Publié le 13 avril 2026 à 16:31, modifié le 13 avril 2026 à 16:34

Par: Jean-Baptiste Leveque

Justice est enfin rendue pour la Première Nation des Innus Essipit. La communauté a acquis quarante-six hectares de parcelles sur le territoire des Escoumins pour corriger une erreur historique. L’un des plus vastes agrandissements de réserve au Canada pourrait devenir un avantage économique.

C’est une injustice qui perdurait depuis 1892. Un arpentage inexact avait réduit la taille convenue pour la réserve d’Essipit. La Première Nation de la Haute-Côte-Nord va maintenant récupérer un demi kilomètre carré supplémentaire.

« Vingt-cinq lots transférés en terre de réserve, c’est du jamais vu, c’est une première au Canada. Les gens ont travaillé vraiment fort, autant du côté de Services autochtones Canada, de notre côté. Ça, c’est une fierté pour nous autres », partage le Chef de la Première Nation des Innus Essipit, Martin Dufour.

Cette entente avec le gouvernement du Canada ne revêt pas seulement un caractère historique. Elle ouvre aussi la porte à du développement économique, en commençant par un nouvel axe routier.

« C’est clair que nous, on cherche à avoir actuellement une entrée directement sur la (route) 138. Ça c’est un avantage pour les gens et les résidents aussi des Escoumins, parce qu’on s’en viendrait directement au centre de la communauté avec cet accès-là », indique Martin Dufour.

Les nouvelles terres pourraient aussio servir à accueillir plus de résidents et de nouveaux projets commerciaux. « S’il y a des membres de la communauté qui veulent venir s’installer, on a de la place là, il n’y a pas de problème, on a encore des rues qui sont projetées », assure le chef de la Première Nation.
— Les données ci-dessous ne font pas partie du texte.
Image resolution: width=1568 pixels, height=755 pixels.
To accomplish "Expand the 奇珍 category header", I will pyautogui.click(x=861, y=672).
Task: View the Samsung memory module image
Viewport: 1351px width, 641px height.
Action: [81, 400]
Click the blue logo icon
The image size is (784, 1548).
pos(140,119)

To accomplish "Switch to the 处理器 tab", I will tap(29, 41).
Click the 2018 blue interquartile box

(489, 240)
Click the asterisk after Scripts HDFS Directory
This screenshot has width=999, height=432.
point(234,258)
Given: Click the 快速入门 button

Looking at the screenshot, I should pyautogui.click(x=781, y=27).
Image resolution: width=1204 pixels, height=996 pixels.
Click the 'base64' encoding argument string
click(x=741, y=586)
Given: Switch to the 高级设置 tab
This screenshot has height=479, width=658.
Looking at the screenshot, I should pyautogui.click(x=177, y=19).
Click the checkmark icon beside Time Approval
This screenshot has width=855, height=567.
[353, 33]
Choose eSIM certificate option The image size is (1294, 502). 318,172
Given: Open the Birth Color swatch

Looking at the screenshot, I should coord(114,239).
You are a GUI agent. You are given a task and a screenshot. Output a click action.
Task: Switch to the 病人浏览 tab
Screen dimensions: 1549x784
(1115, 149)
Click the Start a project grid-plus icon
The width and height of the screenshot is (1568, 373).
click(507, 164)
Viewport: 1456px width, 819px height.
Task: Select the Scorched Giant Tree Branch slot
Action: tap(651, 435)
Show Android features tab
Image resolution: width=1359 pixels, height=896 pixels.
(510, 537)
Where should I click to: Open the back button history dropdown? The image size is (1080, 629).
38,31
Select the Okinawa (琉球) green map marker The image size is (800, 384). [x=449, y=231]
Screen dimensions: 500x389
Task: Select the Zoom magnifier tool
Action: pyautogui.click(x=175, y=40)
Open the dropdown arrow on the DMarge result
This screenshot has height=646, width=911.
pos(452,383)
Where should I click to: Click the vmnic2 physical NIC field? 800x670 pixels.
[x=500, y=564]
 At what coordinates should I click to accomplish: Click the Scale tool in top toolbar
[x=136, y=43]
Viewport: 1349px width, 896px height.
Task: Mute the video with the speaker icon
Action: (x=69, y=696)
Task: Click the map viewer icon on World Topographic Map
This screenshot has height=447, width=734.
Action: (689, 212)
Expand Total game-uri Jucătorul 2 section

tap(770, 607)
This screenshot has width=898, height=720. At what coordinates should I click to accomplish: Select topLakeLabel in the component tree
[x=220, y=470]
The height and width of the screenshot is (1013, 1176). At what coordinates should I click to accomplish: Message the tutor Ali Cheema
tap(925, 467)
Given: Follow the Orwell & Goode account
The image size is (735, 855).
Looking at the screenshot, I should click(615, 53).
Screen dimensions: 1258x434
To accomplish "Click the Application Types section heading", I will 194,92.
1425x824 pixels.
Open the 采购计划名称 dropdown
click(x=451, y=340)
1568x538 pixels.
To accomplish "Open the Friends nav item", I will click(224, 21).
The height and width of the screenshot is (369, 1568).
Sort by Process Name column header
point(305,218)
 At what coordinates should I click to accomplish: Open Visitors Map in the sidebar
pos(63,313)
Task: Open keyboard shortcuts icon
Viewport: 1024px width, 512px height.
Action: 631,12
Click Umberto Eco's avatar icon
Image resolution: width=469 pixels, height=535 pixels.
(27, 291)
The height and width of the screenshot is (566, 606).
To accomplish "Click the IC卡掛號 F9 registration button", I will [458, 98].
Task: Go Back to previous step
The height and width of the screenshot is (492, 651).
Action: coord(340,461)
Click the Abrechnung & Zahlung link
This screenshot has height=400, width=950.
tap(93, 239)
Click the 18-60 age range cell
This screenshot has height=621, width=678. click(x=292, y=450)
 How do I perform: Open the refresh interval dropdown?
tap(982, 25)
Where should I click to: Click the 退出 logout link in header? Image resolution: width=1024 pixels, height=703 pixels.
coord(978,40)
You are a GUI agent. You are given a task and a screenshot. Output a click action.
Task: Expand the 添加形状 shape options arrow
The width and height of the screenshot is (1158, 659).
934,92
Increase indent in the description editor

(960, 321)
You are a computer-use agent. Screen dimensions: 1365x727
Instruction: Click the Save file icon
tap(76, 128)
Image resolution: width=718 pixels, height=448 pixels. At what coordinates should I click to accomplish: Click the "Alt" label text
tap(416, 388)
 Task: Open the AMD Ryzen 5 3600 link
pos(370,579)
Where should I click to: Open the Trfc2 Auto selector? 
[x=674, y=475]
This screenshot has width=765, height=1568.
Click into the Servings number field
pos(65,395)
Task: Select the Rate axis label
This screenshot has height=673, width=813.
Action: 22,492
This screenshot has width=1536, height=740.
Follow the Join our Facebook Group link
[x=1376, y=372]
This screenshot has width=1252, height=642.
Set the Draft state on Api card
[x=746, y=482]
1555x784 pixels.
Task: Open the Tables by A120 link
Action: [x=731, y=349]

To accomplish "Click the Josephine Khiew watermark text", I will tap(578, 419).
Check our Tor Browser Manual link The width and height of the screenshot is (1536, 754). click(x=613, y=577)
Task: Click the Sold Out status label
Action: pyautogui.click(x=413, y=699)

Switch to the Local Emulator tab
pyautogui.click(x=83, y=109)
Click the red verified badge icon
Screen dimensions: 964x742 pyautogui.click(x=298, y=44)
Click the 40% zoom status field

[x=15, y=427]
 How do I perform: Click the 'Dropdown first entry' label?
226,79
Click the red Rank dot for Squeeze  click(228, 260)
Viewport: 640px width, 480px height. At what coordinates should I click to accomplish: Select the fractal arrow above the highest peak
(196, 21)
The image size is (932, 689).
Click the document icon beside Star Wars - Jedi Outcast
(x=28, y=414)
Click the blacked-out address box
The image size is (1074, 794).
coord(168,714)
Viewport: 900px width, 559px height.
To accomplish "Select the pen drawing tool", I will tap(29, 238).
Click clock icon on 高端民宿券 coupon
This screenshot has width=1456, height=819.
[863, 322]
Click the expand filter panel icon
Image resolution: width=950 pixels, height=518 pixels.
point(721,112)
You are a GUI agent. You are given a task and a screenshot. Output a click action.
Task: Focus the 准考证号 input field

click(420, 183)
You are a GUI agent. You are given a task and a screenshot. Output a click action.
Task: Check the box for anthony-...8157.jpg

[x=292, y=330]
La Municipalité des Escoumins n’est pas perdante pour autant. Les terrains cédés rapportaient peu et Essipit l’a compensée en investissant notamment dans la modernisation de son aréna.

« On a beaucoup de projets en commun ensemble. On partage le même réseau d’aqueduc, le même réseau d’égout. On a bâti une caserne il y a quelques années. Essipit a investi là-dedans. Ça fait que nous, on a choisi le partenariat plutôt que la confrontation », souligne André Desrosiers, maire des Escoumins.

Le Conseil de la Première Nation innue ne se contentera pas de ces quelques hectares supplémentaires. Un processus de traité est en cours pour passer de moins de deux kilomètres carrés à deux cents kilomètres carrés.